**To do:** Find each line in the entries below that contains the word "click", and copy those lines out in full. Match the word's capitalization exactly.
◆ ◆ ◆ ◆ ◆
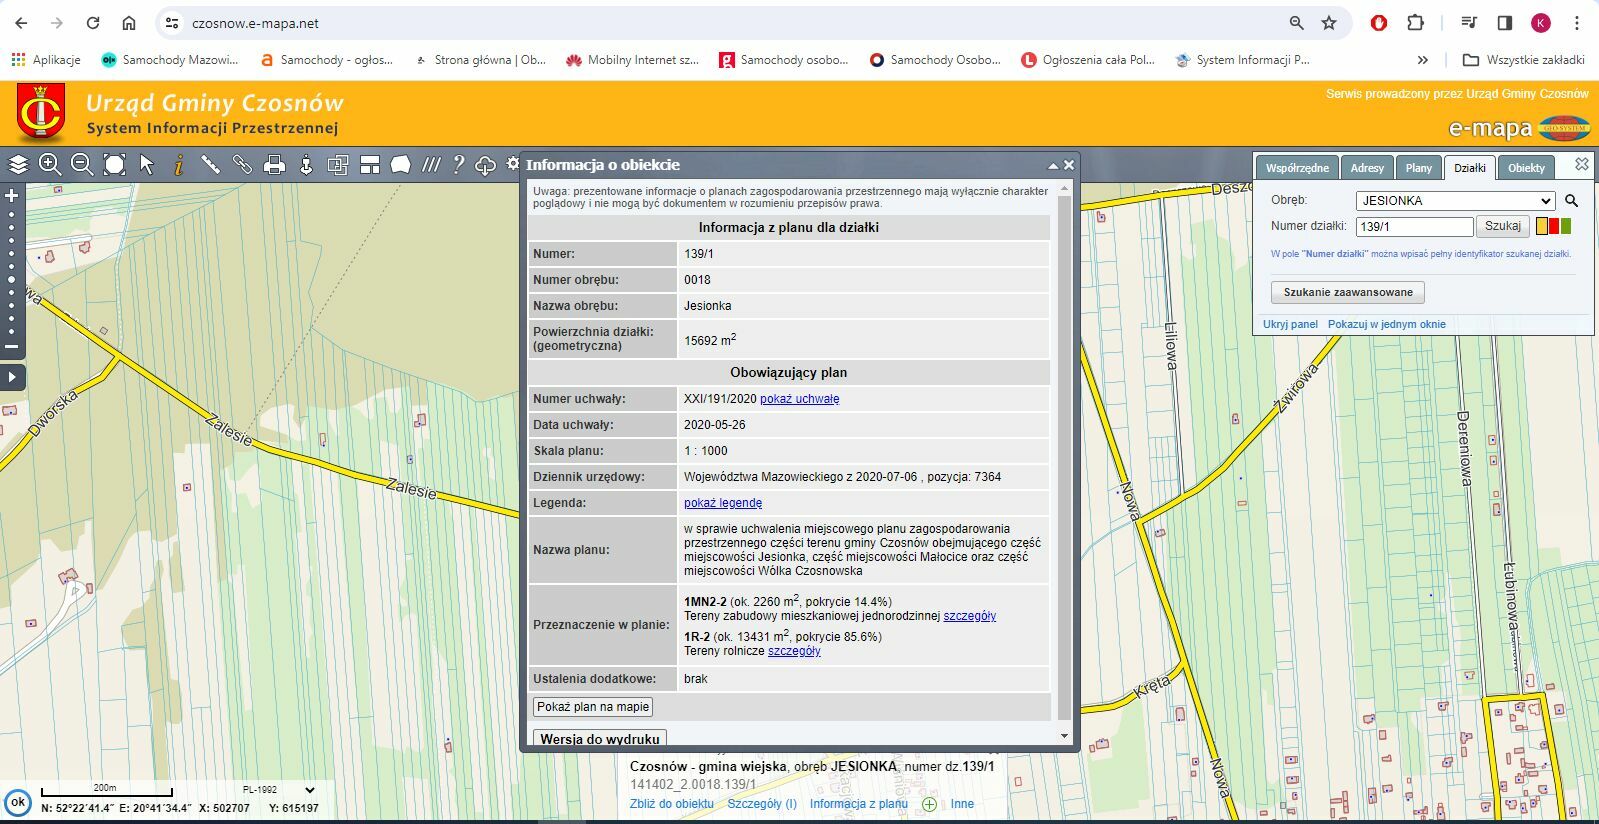Select the zoom out magnifier tool
This screenshot has height=824, width=1599.
82,165
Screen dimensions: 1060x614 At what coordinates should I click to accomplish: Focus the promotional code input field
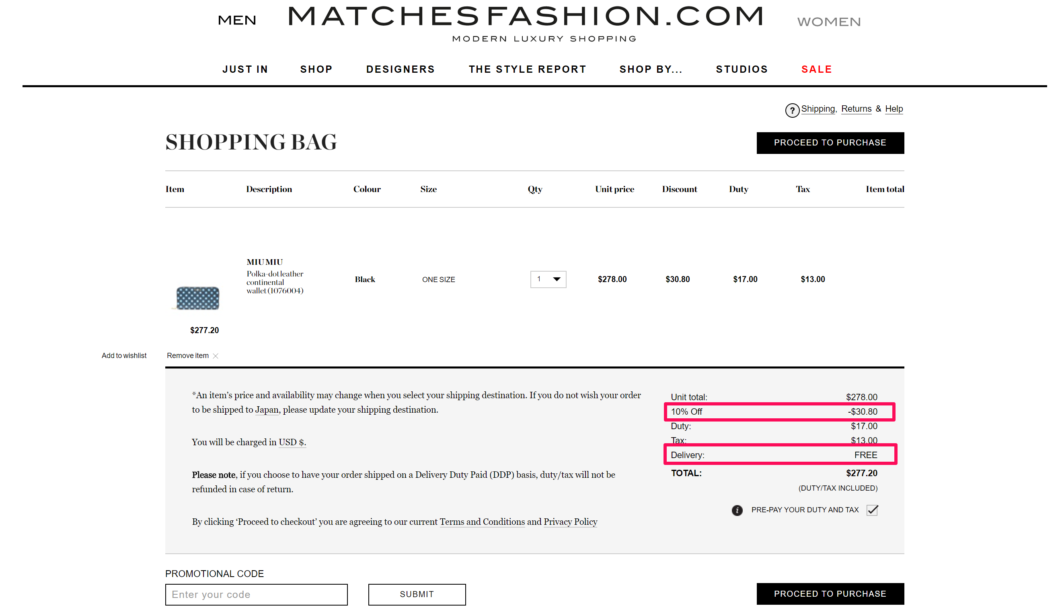256,594
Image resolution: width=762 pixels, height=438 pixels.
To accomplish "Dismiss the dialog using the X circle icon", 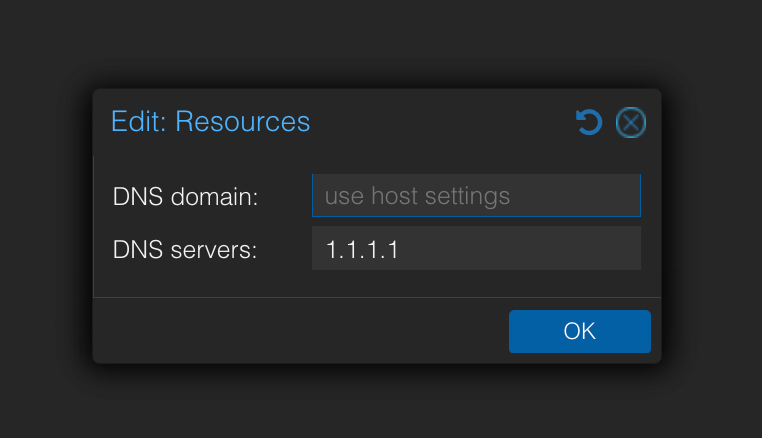I will (x=630, y=123).
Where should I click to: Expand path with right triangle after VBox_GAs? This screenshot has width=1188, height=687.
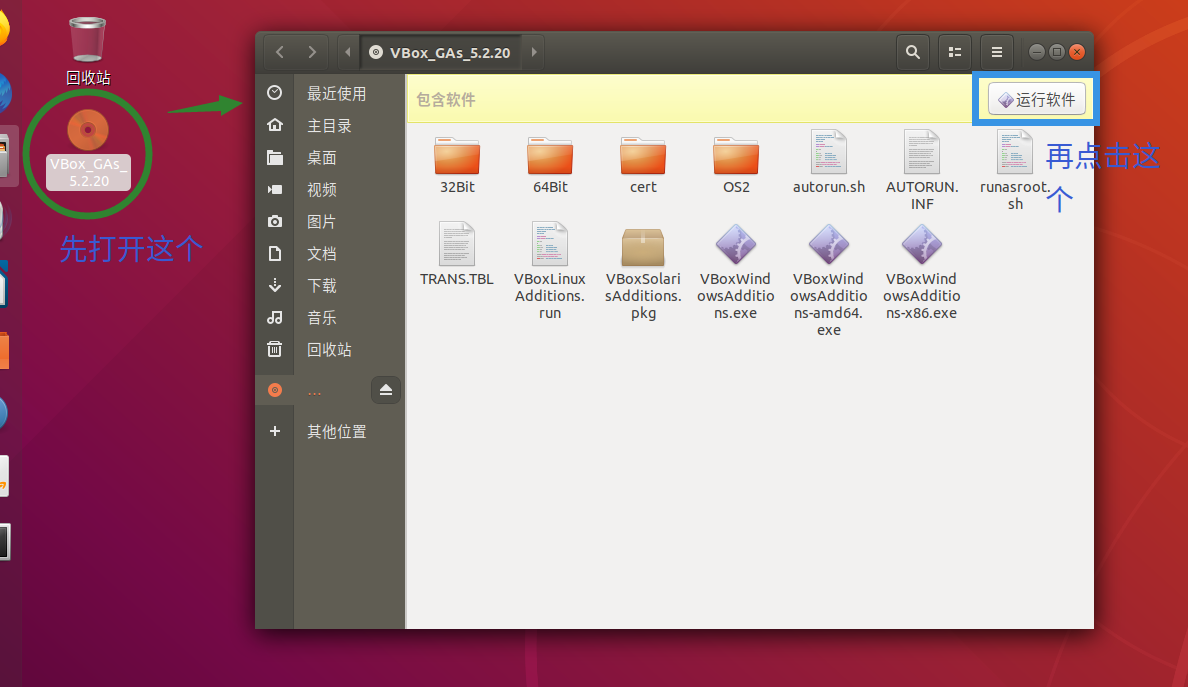534,52
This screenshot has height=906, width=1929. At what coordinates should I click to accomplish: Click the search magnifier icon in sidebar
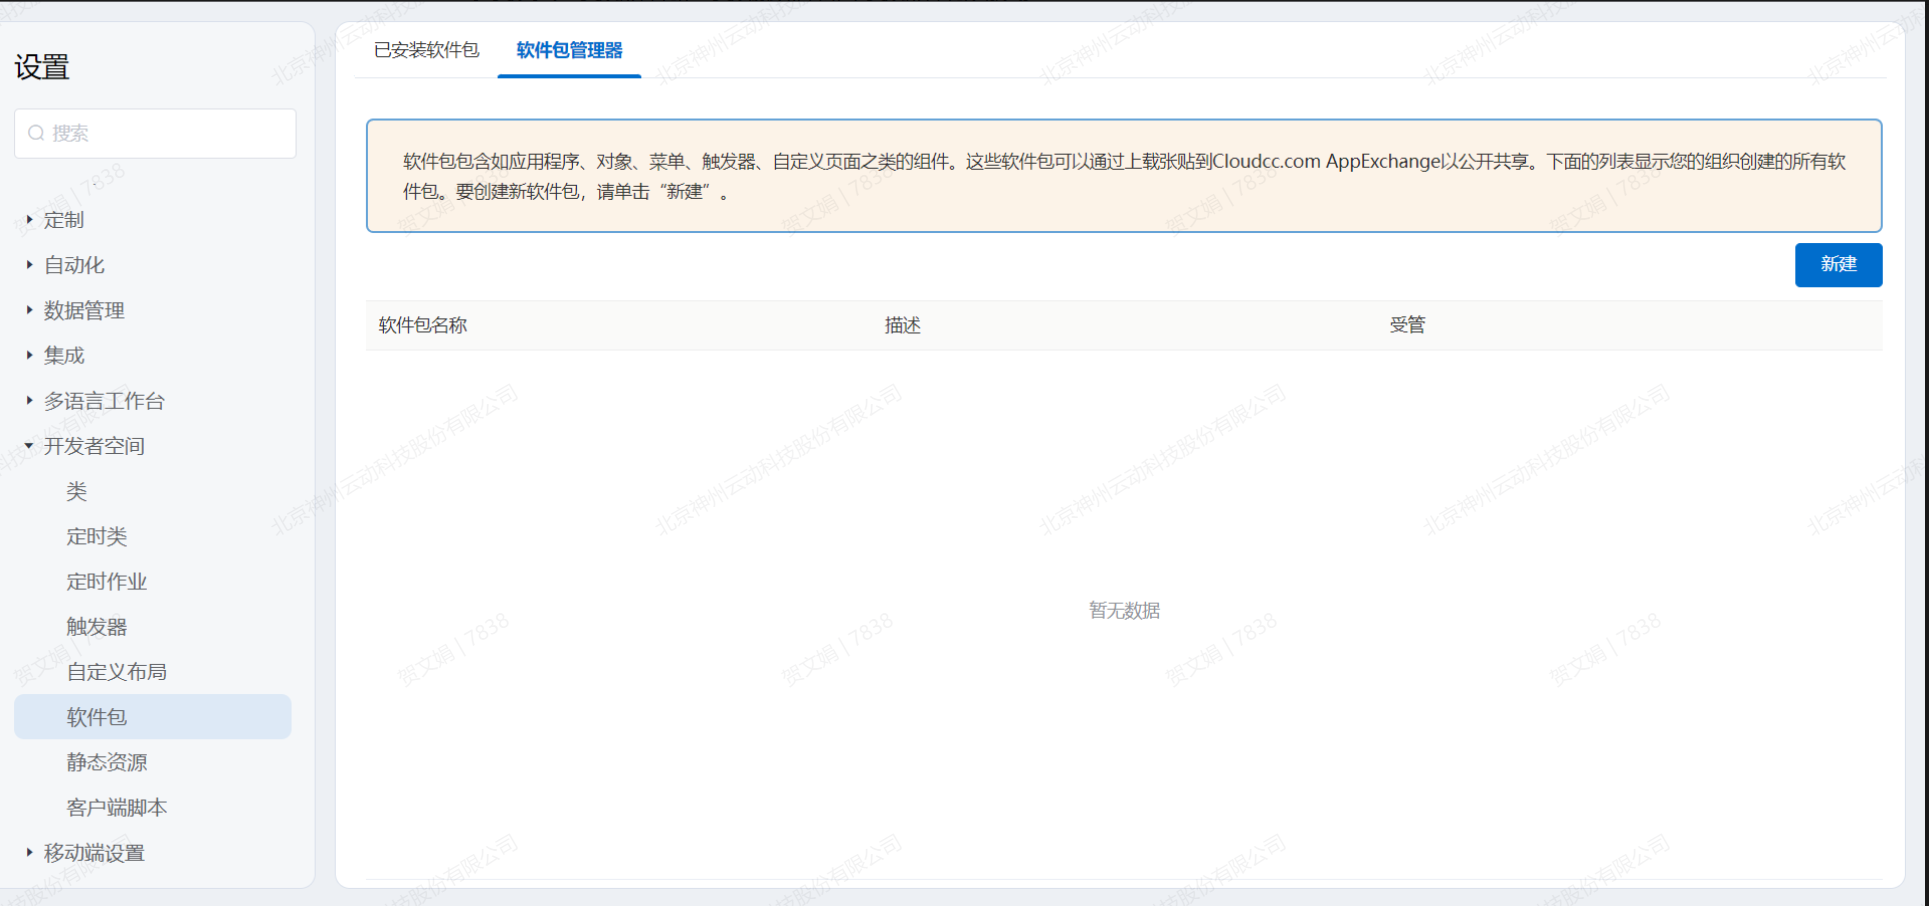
◆ ◆ ◆ ◆ ◆
**Worked solution:**
Screen dimensions: 1060x614 At what coordinates should I click to accomplish: Focus the promotional code input field
Where should I click to: Expand path with right triangle after VBox_GAs? This screenshot has width=1188, height=687.
This screenshot has height=906, width=1929. At what coordinates should I click to accomplish: Click the search magnifier icon in sidebar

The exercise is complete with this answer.